Enquanto alguns países atuam de forma claudicante no combate à corrupção, o Brasil conseguiu verdadeira proeza nos últimos anos, fazendo pior: 1. Conseguiu desconstruir a operação “lava jato”, símbolo mais pujante do combate à corrupção já feito até hoje no país e 2. Consagrou a impunidade aos agentes públicos que cometem atos de improbidade administrativa, ao sancionar a Lei 14.230 de 31.03.2022, já que a partir de então, agentes públicos não podem mais ser responsabilizados por danos causados por imprudência, negligência ou imperícia, visto que apenas o dolo (a intenção de fazer ou deixar de fazer) caracteriza a improbidade, nos delitos correspondentes tipificados na lei. Prato cheio para a turma do “eu não sei”… Quem quiser que se vire para provar que o agente fez o ato intencionalmente…

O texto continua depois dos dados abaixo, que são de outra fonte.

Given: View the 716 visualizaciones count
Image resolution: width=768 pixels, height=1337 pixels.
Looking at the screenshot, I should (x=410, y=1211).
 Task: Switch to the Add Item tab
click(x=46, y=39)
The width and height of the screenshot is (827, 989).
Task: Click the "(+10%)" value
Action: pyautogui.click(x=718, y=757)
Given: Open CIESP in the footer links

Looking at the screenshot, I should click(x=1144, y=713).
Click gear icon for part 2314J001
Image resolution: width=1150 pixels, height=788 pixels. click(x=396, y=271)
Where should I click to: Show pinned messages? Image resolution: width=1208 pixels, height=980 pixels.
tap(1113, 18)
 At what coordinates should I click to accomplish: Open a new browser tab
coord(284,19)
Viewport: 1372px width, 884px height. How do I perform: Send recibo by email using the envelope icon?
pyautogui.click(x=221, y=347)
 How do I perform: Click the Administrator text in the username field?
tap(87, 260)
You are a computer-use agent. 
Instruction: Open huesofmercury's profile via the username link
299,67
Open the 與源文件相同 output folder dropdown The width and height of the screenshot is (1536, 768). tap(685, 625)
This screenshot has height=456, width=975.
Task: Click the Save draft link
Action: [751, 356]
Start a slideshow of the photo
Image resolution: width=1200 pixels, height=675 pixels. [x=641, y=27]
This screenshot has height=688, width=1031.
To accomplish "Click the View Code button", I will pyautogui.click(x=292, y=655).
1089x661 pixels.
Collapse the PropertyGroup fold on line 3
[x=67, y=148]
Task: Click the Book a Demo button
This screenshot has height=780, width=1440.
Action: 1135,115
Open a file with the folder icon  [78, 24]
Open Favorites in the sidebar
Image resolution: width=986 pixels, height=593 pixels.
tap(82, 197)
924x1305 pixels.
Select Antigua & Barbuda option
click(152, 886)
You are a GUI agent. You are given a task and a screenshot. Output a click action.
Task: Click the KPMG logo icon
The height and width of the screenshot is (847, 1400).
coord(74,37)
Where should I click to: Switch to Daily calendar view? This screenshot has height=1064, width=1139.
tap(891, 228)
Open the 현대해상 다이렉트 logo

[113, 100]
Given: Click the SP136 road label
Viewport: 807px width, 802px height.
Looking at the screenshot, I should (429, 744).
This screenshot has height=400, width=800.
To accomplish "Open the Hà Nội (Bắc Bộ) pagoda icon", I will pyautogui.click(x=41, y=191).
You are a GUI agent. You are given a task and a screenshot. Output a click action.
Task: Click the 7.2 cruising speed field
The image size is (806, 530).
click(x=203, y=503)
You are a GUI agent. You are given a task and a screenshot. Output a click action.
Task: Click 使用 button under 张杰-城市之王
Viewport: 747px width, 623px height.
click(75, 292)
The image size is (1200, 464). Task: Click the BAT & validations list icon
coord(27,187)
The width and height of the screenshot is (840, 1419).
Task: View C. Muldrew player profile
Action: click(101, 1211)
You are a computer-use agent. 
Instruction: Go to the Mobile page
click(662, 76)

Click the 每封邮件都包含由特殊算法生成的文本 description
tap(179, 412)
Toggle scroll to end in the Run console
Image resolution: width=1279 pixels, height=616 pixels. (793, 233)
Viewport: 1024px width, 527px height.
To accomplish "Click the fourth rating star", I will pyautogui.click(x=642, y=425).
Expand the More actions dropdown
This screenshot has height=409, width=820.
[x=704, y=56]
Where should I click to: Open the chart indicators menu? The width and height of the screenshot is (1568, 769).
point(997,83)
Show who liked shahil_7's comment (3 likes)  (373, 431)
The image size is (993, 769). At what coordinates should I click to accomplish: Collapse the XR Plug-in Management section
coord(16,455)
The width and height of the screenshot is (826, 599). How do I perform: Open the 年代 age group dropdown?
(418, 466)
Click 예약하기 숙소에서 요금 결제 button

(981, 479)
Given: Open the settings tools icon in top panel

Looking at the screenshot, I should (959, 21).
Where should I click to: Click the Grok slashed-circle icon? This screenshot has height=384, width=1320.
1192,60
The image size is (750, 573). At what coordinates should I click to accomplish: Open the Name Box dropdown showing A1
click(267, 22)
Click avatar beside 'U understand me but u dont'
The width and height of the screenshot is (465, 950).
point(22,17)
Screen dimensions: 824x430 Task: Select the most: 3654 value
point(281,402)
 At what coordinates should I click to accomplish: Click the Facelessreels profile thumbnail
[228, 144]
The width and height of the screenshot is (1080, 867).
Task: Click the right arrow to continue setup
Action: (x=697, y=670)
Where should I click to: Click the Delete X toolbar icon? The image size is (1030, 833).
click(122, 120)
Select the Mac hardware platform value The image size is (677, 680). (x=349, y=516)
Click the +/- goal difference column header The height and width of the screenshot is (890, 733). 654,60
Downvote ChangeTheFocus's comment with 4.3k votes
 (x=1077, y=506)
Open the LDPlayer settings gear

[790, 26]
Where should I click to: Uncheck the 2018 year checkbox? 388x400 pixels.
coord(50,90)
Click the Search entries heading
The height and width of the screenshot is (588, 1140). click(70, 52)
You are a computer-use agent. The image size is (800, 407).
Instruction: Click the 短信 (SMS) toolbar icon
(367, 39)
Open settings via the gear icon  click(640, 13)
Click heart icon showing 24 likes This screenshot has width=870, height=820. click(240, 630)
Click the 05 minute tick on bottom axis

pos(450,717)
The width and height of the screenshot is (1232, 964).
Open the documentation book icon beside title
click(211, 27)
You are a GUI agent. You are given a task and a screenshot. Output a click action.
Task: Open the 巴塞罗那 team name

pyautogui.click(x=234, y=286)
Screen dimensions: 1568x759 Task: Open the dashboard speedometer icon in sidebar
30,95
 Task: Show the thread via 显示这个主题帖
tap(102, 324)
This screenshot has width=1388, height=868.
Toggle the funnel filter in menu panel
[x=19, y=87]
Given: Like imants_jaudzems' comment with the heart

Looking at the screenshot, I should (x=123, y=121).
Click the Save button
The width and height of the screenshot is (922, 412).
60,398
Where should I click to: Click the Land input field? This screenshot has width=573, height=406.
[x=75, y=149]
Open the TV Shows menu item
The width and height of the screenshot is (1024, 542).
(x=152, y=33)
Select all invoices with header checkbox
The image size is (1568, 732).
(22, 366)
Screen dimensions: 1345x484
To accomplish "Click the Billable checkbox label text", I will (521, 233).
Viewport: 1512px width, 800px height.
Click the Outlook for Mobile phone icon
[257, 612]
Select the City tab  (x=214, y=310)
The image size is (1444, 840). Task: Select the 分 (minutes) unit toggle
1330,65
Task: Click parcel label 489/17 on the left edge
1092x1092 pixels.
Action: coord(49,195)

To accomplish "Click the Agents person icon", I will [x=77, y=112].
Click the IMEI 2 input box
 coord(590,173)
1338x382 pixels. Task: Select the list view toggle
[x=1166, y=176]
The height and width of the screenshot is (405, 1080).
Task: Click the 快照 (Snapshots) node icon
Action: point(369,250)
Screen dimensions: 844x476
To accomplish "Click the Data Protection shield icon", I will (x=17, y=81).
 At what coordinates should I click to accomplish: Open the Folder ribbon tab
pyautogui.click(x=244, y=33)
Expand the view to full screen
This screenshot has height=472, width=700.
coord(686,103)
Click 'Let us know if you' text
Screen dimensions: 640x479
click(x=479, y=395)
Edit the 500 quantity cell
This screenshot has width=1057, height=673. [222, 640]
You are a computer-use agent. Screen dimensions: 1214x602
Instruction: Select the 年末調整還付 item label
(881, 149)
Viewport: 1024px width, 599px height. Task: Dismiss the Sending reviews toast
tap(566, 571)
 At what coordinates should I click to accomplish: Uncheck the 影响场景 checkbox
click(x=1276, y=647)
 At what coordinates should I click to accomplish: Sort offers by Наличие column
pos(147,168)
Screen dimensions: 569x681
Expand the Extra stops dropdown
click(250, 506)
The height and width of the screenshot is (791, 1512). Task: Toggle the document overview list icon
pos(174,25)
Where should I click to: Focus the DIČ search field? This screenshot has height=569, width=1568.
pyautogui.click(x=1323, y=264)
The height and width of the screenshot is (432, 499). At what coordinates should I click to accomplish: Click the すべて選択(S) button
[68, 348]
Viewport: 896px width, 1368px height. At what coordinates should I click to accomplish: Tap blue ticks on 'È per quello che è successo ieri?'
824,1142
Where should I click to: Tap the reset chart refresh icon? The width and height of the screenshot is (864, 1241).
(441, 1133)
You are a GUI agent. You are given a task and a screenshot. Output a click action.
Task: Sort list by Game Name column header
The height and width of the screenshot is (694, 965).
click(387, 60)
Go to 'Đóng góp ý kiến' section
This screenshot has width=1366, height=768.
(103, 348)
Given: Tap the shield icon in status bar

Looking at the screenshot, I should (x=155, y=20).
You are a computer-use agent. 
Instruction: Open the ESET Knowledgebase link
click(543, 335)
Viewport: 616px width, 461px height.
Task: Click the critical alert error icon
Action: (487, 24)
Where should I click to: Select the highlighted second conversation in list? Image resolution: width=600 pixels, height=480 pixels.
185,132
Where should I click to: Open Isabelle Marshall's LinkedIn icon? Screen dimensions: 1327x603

Corrupção é um delito em que não há uma vítima direta ou um lesado específico. Geralmente, segmentos da sociedade ou até mesmo a sociedade em geral é lesada. Quando, por exemplo, o poder público compra um determinado equipamento hospitalar com sobrepreço, porque o responsável pela compra está ganhando uma vantagem pessoal, o povo que paga os pesados tributos impostos pelo Estado é lesado. Quando uma escola deveria ser construída em 12 (doze) meses e após esse prazo, ainda está na etapa de estaqueamento e fundações, os pais que precisariam daquela para oportunidade para o estudo dos filhos, são os que sofrem, porque não terão a disponibilidade da referida escola para o estudo de suas crianças. Mas será que esses pais cobrarão das autoridades a responsabilização daqueles que causaram tal atraso e não empregaram os recursos recebidos da maneira apropriada? Claro que não! Esses pais, na maior parte das vezes, sequer tem informação disponível para saber a respeito do cronograma de obras daquela escola e que seu filho poderia estar lá. Resta ao combalido Ministério Público a tarefa hercúlea de defender o erário, a sociedade e buscar a punição dos responsáveis.
Nos casos de corrupção e suborno, sempre haverá a figura do(s) corruptor(es) e do(s) corrupto(s). Não existe um, sem que exista o outro. Essa máxima é de suma importância para entender que o combate à corrupção e ao suborno tem que levar em consideração os dois extremos, ou seja, a iniciativa privada e o serviço público. Atuar em apenas um dos lados, significa o fracasso retumbante, já que o lado impune, desviará sua atenção para outro agente que possa sustentar o ato delituoso e assim, continuar recebendo os benefícios decorrentes de sua atuação.
Isso porque diferentemente de países como o Reino Unido e o Chile, o Brasil ainda não tipifica como crime a corrupção ou o suborno na iniciativa privada. O que estão esperando para fazê-lo???
A propósito, em 24.12.2019, foi sancionada a Lei 13.964, que incorporou no direito brasileiro a figura do informante (o soprador de apito), ou seja, aquele que tendo ciência de um delito, poderia denunciá-lo às autoridades, sendo-lhe garantido: (i) proteção integral contra retaliações, estabelecendo sanções específicas para aquele que retaliar; (ii) isenção de responsabilização civil ou penal em relação ao seu relato de boa-fé; (iii) preservação da identidade e (iv) possibilidade de ser fixada uma recompensa em seu favor de até 5% do valor recuperado, quando suas informações resultarem em recuperação de produto do crime contra a administração pública (governo).
Fora os poucos abnegados profissionais e estudantes do direito que já tiveram contato com esse tema, será que a sociedade já ouviu falar disso? Em algum momento foi dada alguma explicação por parte das autoridades a respeito de qual seria o canal para as denúncias? Como as garantias explicitadas acima se aplicariam? Já houve algum caso que ganhou repercussão na mídia, originado por parte de um informante? A resposta para essas e outras perguntas congêneres é NÃO!
Indaga-se porque um instituto tão eficaz em alguns países não é estimulado por nenhum dos 3 (três) poderes no Brasil. É patente a impossibilidade e ineficiência do Estado em combater corrupção e suborno por todo o o país, pela ausência de recursos financeiros e humanos necessários. É patente que os casos que vêm a conhecimento público e da mídia são a ponta de um iceberg dantesco que assola infelizmente o Brasil.
A verdade é que, enquanto não houver vontade política daqueles que estão no poder em combater efetivamente a corrupção, a figura do informante continuará a ser letra morta e ignorada pela sociedade que a desconhece.
É triste, mas é verdadeira a frase de uma ex-deputada do Rio de Janeiro, Cidinha Campos: – A corrupção desse país está no DNA! Para mudar isso, ações preventivas e repressivas precisam ser implementadas, mas é insofismável o papel relevante do informante para ganhar esse jogo.